Somali troops capture last major Islamic stronghold
Nasteex Dahir Farah
KISMAYO, Somalia — Somali government troops backed by Ethiopian tanks and fighter jets captured the last major stronghold of a militant Islamic movement Monday, while hundreds of Islamic fighters — many of them Arabs and South Asians — fled the town.
To cheering and waving crowds, well-armed troops drove into Kismayo after clearing roads laced with land mines that had been left by an estimated 3,000 hard-line Islamic fighters fleeing a 13-day military onslaught by government troops backed by Ethiopian tanks and MiG fighter jets.
“We have entered and captured the city,” Maj. Gen. Ahmed Musa told The Associated Press while riding aboard a truck into Kismayo, where the Islamic fighters had vowed to make a last stand but melted away under artillery fire.
Hundreds of gunmen, who apparently deserted from the Islamic movement, began looting warehouses where the Council of Islamic Courts had stored supplies, including weapons and ammunition.
Gangs skirmished in the streets, and the southern coastal city was descending into chaos, said Sheik Musa Salad, a local businessman.
“Everything is out of control, everyone has a gun, and gangs are looting everything now that the Islamists have left,” he said.
Prime Minister Ali Mohamed Gedi offered amnesty to hundreds of Islamic fighters if they gave themselves up, but he made no such offer to leaders of the group.
He also ordered a countrywide disarmament starting Tuesday, an immense task in Somalia, which is awash with weapons after a 15-year civil war.
“The warlord era in Somalia is now over,” Gedi said at a news conference in the recently captured capital, Mogadishu, giving a three-day deadline to hand over all weapons.
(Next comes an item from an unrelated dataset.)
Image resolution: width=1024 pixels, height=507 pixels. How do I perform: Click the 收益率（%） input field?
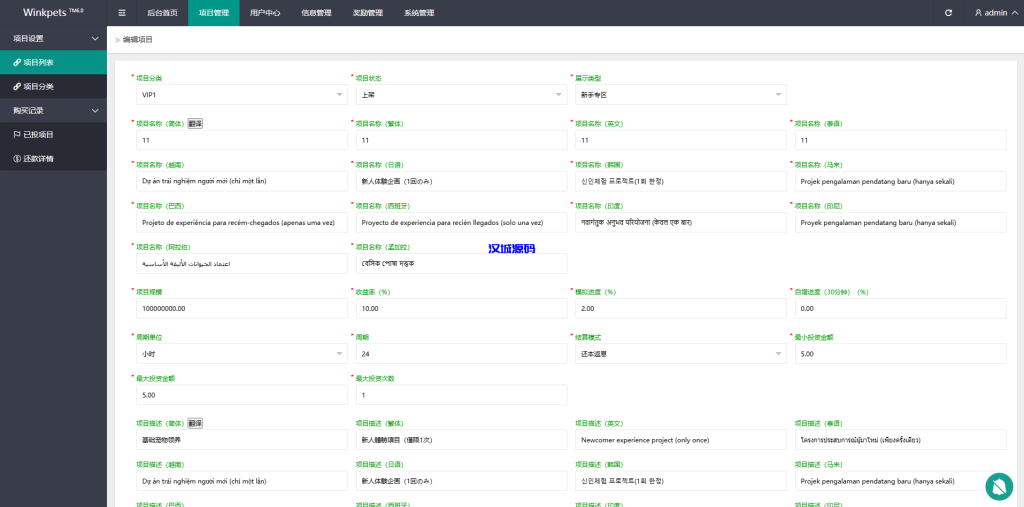[x=461, y=309]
Among those sought were three al-Qaida suspects wanted in the 1998 bombings of U.S. embassies who were being sheltered by the Islamic group. The government hoped to catch them before they slipped out of the country.
Gedi also appealed for humanitarian aid and he repeated calls for an African Union peacekeeping force.
Maj. Felix Kulayigye, a spokesman for Uganda’s army, said 1,000 troops could be ready to deploy in a few days. “We have one battalion prepared to go to Somalia immediately after they are cleared by the ministry of foreign affairs,” he said.
A group of seven regional countries, known as the Intergovernmental Authority on Development (IGAD), proposed a peacekeeping force for Somalia two years ago. The United Nations endorsed the peacekeeping plans last month, but fighting prevented a deployment.
At the Somali government headquarters in Baidoa, government spokesman Abdirahman Dinari told the AP that Uganda and Nigeria have agreed to send a total of 8,000 troops soon. Dinari said the government had also asked the United States to provide air and sea surveillance to prevent suspected extremists from escaping.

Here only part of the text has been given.